そうなった時に女役をするのは、何となく三橋になっていて――それで、ちょっと気になった。
「こ、いうことしてると、オレにも女性ホルモン、出る?」
それは、期待かも知れない。不安かも知れない。ホルモンの仕組みなど、今の三橋には何も分からず、分からないからこその疑問だった。
頭のいい阿部には、きっと分かっているのだろう。

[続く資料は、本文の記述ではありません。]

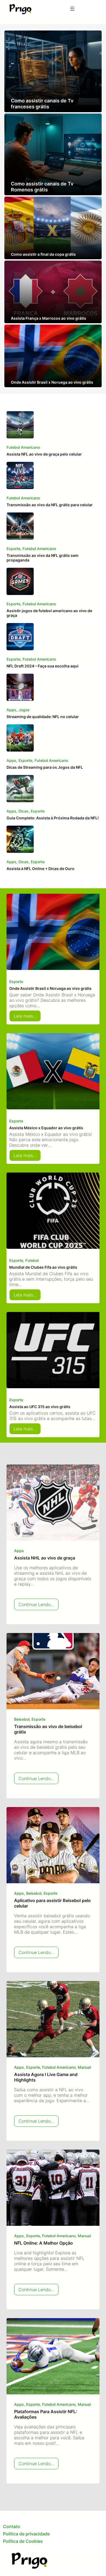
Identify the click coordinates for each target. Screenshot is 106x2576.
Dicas (23, 811)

男同士で愛し合っても、体を繋げても、出るのは男性ホルモンなのだ、と。
そして三橋も、女性になりたいと言う訳じゃない。
「んなもん出なくても、お前にニキビなんか1つもねーよ」
阿部はそう言って、三橋に優しくキスをした。
「オレらが抱き合って分泌すんのは、オキシトシンとセロトニン。ホルモンなんて、そんだけでいーだろ」
そんな言葉と共に、ゆっくりと服が脱がされる。
オキシトシンと、セロトニン。幸せホルモンとも呼ばれるそれは、恋人とのスキンシップや軽い運動、規則正しい生活、人間同士の触れ合いで分泌される物質だ。
男も女も関係なく、ただ絆を深め、安心感を得るという。
それはとても平等で、2人にとっても誰にとっても、とても幸せなことだった。